-- WRITTEN REQUEST --
Please resume the post on listening outside your comfort zone, picking up right after its last sentence.

Listen Outside Your Comfort Zone

Tuesday, October 20th, 2009

Have you ever had a conversation with someone in which you are pouring your heart out about something, and the other person makes an assumption about what you are saying based just on the surface stuff? Let me put out a very simple example of what I’m talking about.

Let’s say you and your significant other are discussing whether or not to go to the beach that day. You say that you are apprehensive about going to the beach, and don’t really want to go. The other person’s immediate reaction is, “You don’t want to go to the beach with me.”

Now, I know the beach isn’t the best example, but stay with me here. The other person didn’t hear the part where you said you almost drowned in the ocean as a kid. The other person didn’t hear about how frightened you are of the water.

So even though you’re telling the other person all this information so they will understand your background, and so that maybe you can open up about wanting to try and go in the water again, the other person makes an assumption about what they think you are saying.

A lot of people in life are “assumers.” Assumers always assume the worst because that is the way people have always treated them.  It is the way they have always been treated by everyone in their mind.

They have always been rejected, or they will reject themselves before anyone else can reject them. This is what happened in the beach example above. The other person rejected themselves very quickly, and didn’t stop to really listen to the the real meaning behind the words being said to them.

They have not been able to get really deep with themselves. So many of you do this over and over again when it comes to meeting members of the opposite sex.

You don’t approach someone because you either look for a certain “sign” that you don’t get, or you get what you perceive to be a negative sign. You’ll think, “Oops, they looked in the other direction, so that means they don’t want to be approached. They don’t find me attractive and just rejected me.” All that from someone looking in the other direction?

-- COLLECTED DATA --
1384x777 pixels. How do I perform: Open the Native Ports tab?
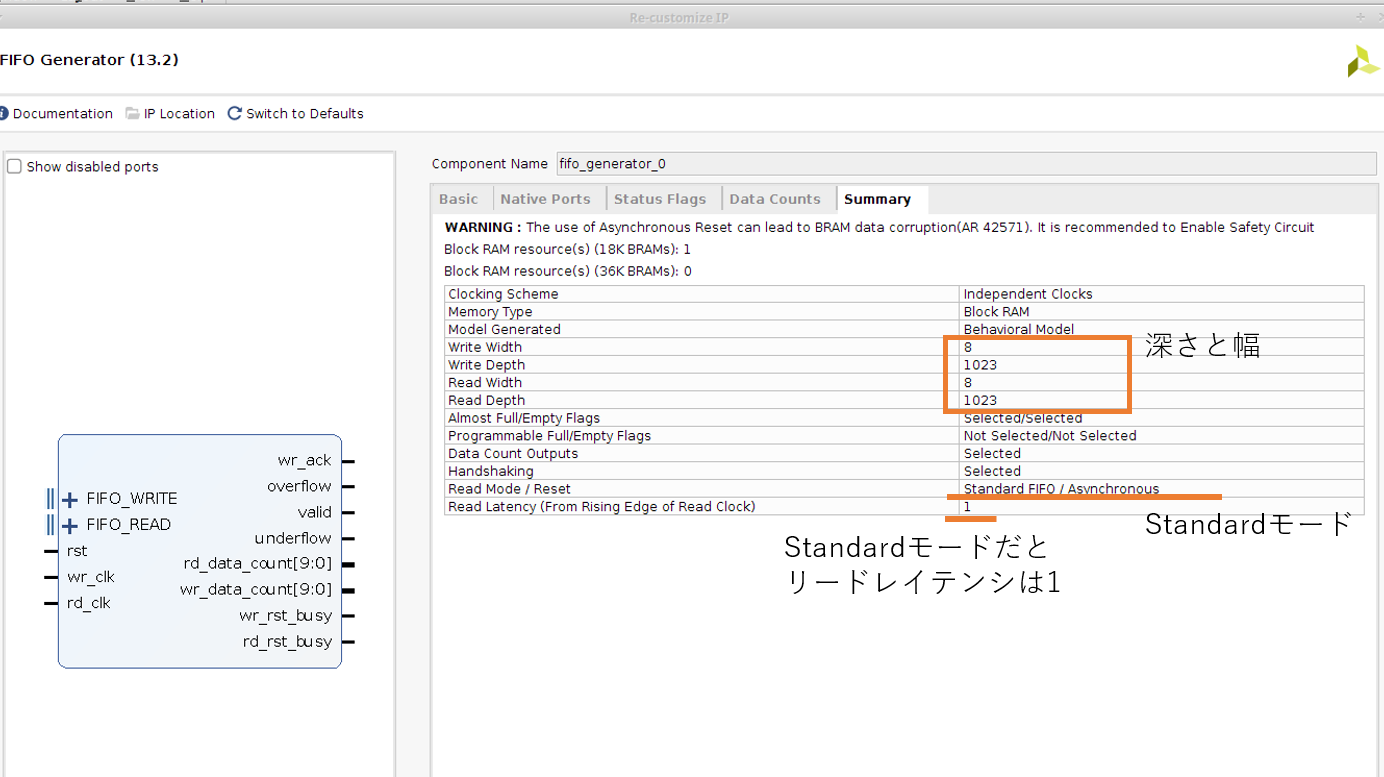[545, 199]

-- OUTPUT OF THE EXERCISE --
You are always looking for the negative because you are a negative person and negativity is your comfort zone. That is what you are used to, i.e., being rejected or assuming the worst.

I have a friend who is like this. If I don’t immediately call them back or answer an email from them, they assume there is something wrong. They assume they did something wrong.

The truth is that I didn’t answer an email because I was busy. The truth is that I didn’t call them back because I didn’t have my phone on me over the weekend. I’ve told this friend over and over that I don’t carry my phone on the weekends because (1) I’m not a doctor and (2) I find the phone obnoxious during my time away from things. No matter what, though, this person assumes there is something wrong.

They will ask me, “What did I do? What did I do wrong? Are we back in the non-communication mode?” This person reacts because of the way that people have treated them their entire life, and they can’t see past it no matter what I say to them.

They don’t want to see past it. They don’t want to listen to the depth of what I’m telling them, because all they do is hear what they are used to hearing.

They are used to that rejection.  They are used to feeling that way.  

It is really time you listened outside of your comfort zone, and really listen fully to what someone is saying when they talk to you. If you are someone who has trouble really processing this in your life, then I have a great exercise to help you.

When you have a conversation with someone, write down bullet points of everything you hear. Instead of immediately reacting, take time to really review the conversation and change you pattern.

You pattern will never change until you do this. I know because I am a reactor too.  My mother taught me how to react. 

The minute someone says something negative, I used to react and say “Aha! I knew you felt this way. I knew it!” We do this because it makes us vulnerable to change our ways and this pattern.

If someone is constantly saying to you that you are assuming things in what they say that just aren’t true, then it’s time to change the way you do things. It’s time you learn to listen outside your comfort zone.

You need to step up and realize the things that you bring upon yourself. It’s really, really important to do that. When you do, you will live a better and more enlightened life.

You want to live a more enlightened life and really feel someone’s energy, instead of always focusing on the negative things they might say. If you focus in on negative things, it’s because you’re a negative person.

You’re not somebody who really wants to grow. Even though you say you want to grow and even though you say you want to make changes, you have a hard time doing it because you don’t follow what you’re saying.

So, look into your life. Look deeply into your life. If you’re somebody who has really been focusing in on the negative and only hearing what you want to hear, then you are missing the entire conversation. You are missing an amazing npart of what another person is giving you — the gift of themselves and the friendship you could really have — all because of this neurosis.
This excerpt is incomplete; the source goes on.